LEN NICHOLS: Sir, I agree. I’ve shared some of that same frustration in my own life, as have we all. And I would agree, our system is a mess.

But what I’m trying to say is, when you have a system where people only have a government solution, you’re going to have a very difficult time achieving any form of bipartisan acceptance of it. And in the short run, in my opinion, that’s the best way we can move forward to ensure all our people have coverage, if you change the rules, you change the regulations, so that the incentive of the insurers is different than it is now. What we’re talking about here is not little tinkering around the edges; what we’re talking about here is changing the business model.

Today, insurers make money by excluding the sick and by making it hard for people to get the carrier talking about it. I agree that’s what they’re doing. It’s about that. But if you change the rules and you say, “Look, we’re going to publish patient satisfaction. We’re going to publish what things cost. We’re going to publish what it would cost to be covered by you,” and make all that very clear, and you make — essentially you give people choices among them, they will compete on the right dimensions, because that’s the way they’ll make money. They’ll have a strong interest in doing that.

AMY GOODMAN: Len Nichols, we started with you. Fifteen seconds, Dr. Himmelstein, we’ll end with you.
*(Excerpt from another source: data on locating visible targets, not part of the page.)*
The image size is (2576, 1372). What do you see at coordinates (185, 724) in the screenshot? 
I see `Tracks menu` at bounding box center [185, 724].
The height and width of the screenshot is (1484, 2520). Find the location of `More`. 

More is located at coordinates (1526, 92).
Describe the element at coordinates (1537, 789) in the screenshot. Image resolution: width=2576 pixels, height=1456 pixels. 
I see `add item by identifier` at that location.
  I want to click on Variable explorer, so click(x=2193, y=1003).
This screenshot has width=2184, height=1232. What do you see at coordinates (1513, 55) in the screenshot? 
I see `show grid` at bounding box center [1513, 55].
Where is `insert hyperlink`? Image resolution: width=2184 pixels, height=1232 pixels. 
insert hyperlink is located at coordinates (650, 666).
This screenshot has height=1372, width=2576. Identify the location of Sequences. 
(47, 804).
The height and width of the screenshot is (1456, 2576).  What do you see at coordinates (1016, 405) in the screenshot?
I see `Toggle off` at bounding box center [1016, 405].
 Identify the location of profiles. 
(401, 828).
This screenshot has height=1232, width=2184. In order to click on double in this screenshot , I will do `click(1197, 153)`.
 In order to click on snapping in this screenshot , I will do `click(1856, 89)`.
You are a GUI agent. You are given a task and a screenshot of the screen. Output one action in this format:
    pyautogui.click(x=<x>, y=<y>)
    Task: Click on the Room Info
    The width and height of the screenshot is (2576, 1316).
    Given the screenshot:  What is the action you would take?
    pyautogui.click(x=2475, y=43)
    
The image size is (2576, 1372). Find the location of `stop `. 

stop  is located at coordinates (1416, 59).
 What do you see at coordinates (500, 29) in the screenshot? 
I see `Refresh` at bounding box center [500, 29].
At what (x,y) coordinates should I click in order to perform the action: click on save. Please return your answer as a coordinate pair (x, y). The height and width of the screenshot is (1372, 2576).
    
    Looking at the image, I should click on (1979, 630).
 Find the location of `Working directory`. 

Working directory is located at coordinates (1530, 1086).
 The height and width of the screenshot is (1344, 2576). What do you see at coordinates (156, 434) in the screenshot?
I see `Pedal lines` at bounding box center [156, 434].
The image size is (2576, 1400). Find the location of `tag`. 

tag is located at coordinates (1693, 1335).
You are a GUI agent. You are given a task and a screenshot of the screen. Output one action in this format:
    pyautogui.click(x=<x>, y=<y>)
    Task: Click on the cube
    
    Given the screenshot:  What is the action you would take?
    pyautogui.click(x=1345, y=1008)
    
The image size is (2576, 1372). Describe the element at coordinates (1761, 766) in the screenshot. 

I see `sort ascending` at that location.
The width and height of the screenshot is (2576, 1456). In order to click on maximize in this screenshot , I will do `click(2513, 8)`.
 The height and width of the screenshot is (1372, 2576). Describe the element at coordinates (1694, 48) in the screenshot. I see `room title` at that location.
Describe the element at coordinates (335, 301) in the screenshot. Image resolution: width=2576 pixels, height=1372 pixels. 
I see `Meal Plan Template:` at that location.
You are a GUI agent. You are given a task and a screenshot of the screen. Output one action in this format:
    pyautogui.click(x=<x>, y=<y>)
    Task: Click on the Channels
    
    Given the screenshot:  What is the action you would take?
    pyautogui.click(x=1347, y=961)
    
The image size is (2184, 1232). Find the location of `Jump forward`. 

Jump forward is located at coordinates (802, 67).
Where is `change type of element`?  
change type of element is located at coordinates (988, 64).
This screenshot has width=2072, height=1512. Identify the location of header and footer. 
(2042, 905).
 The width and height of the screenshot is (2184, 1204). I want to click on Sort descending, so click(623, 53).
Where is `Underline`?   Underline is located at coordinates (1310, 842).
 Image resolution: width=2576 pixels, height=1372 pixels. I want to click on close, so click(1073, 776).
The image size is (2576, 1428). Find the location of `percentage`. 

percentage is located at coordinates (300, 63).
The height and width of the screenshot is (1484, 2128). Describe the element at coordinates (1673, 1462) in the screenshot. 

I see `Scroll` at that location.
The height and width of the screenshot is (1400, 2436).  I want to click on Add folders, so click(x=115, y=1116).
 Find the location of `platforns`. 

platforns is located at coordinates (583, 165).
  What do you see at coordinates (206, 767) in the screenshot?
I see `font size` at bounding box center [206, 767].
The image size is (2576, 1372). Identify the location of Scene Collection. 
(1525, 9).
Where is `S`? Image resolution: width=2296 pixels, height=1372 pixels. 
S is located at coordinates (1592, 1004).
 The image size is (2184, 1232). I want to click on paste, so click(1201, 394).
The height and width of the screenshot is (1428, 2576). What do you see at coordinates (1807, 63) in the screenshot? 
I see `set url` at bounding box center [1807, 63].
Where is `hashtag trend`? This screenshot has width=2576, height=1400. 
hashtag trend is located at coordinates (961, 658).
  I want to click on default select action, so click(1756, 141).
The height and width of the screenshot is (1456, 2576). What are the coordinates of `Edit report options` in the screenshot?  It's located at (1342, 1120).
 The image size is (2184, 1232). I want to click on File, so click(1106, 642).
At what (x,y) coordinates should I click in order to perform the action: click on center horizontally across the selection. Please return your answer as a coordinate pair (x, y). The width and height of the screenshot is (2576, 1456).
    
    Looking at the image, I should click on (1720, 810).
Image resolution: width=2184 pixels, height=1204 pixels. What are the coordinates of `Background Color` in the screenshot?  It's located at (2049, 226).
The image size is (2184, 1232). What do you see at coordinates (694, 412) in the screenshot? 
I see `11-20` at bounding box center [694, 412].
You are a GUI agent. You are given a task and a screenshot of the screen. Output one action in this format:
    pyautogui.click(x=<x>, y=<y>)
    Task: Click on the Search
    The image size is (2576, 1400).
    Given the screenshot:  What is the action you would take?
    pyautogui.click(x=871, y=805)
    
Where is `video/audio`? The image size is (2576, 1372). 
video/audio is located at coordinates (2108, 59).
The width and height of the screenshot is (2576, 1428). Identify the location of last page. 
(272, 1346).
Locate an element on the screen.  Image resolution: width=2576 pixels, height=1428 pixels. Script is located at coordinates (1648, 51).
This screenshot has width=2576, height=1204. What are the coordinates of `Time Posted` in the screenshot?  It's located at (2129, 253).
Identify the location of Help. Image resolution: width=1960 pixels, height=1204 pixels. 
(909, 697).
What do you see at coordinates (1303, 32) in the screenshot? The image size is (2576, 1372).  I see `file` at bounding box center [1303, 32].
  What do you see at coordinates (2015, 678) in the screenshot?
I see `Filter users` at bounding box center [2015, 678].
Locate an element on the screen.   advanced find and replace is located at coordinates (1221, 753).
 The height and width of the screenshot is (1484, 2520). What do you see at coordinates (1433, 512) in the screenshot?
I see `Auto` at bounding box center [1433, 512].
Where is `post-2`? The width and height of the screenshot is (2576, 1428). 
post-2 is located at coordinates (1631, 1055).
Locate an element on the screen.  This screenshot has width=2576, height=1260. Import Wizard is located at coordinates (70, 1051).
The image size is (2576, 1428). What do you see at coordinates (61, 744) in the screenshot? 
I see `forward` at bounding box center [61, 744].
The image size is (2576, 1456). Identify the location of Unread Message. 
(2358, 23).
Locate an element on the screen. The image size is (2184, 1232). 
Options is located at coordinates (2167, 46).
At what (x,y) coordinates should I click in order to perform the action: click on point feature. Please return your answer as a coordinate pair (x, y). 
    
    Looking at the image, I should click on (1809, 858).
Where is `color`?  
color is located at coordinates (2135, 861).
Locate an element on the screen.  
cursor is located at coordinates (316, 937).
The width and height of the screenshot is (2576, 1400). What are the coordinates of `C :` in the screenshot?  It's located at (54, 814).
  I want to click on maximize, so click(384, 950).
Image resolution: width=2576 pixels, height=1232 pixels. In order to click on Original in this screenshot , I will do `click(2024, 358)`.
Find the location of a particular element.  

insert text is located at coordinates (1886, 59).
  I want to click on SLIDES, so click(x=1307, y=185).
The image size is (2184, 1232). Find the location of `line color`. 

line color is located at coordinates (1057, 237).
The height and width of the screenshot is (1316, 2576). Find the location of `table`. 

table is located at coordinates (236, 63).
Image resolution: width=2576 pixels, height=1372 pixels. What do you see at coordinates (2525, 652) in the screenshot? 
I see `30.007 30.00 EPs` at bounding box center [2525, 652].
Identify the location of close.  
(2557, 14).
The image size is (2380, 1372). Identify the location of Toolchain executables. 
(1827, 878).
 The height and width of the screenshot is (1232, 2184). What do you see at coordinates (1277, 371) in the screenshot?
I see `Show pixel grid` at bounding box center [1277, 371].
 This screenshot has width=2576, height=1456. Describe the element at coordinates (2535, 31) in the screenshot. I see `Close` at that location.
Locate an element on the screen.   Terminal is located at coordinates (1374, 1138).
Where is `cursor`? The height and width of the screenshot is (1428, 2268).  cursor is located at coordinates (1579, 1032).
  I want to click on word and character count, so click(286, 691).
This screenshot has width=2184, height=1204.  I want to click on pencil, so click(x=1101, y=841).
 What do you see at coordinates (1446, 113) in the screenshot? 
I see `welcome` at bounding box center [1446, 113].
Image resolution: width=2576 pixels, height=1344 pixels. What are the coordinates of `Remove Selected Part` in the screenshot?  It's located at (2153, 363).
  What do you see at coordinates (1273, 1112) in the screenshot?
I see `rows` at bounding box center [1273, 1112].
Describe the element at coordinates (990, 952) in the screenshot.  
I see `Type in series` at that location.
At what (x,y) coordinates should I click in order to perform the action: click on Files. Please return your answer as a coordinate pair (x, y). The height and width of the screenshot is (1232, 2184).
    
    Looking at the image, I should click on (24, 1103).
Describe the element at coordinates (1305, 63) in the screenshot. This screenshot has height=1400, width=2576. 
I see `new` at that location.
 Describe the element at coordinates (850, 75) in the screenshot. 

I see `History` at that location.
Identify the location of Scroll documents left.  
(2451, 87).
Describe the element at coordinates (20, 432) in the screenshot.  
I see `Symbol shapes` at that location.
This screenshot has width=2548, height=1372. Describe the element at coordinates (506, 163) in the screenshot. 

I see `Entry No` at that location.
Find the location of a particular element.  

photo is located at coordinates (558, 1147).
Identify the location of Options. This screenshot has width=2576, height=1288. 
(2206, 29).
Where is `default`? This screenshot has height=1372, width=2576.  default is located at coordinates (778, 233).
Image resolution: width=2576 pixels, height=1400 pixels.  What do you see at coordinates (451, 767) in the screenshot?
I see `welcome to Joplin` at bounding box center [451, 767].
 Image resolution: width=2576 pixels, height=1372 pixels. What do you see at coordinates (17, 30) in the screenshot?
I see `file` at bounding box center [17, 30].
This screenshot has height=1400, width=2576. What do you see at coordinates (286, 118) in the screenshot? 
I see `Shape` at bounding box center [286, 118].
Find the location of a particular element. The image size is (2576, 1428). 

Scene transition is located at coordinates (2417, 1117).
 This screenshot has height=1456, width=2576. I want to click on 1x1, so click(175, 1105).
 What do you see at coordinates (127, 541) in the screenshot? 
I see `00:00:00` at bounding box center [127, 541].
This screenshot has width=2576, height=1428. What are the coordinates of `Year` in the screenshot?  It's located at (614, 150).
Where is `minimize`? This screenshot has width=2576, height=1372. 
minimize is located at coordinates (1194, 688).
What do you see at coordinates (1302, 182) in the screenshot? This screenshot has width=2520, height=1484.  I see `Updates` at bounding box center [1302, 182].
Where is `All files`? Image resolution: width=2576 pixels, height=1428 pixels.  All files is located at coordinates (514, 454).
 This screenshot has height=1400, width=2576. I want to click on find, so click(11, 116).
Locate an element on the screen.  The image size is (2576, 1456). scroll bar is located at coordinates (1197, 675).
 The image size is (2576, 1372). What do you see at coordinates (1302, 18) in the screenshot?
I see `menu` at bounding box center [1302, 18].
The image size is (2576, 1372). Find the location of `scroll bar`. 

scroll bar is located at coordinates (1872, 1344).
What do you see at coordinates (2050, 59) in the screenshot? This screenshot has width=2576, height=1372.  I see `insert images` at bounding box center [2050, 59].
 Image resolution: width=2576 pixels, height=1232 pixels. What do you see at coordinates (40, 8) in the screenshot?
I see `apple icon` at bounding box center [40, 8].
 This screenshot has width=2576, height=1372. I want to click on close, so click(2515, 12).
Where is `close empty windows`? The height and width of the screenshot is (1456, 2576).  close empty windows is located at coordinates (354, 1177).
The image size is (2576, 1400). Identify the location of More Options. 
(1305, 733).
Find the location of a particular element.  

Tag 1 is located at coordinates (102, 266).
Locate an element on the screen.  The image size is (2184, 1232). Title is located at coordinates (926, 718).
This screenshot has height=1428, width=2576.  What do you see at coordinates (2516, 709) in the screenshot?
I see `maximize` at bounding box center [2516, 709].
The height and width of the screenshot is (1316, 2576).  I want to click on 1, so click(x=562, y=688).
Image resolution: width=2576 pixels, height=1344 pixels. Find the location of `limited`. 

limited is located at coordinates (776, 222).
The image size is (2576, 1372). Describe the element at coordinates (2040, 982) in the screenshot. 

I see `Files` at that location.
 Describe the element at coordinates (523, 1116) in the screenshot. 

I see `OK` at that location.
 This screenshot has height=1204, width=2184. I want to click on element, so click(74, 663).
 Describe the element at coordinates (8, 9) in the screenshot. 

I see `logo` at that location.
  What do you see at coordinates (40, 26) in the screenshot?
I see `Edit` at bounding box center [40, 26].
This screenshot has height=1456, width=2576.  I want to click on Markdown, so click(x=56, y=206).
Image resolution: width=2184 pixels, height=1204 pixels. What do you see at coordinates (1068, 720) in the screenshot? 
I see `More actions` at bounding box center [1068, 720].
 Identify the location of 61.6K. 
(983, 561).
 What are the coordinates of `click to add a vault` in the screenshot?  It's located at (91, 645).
DR. DAVID HIMMELSTEIN: Well, we need single-payer national health insurance. If private insurance could solve this problem, I’d be all for it. Unfortunately, it can’t. My patients desperately need it. Our nation desperately needs it. There are things we say are not appropriate for the market, like the fire department and the police department. Medical care ought to be one of those.

AMY GOODMAN: We’ll leave it there. Dr. David Himmelstein, associate professor of medicine at Harvard University, co-founder of Physicians for a National Health Program. And Len Nichols, director of the Health Policy Program at the New America Foundation.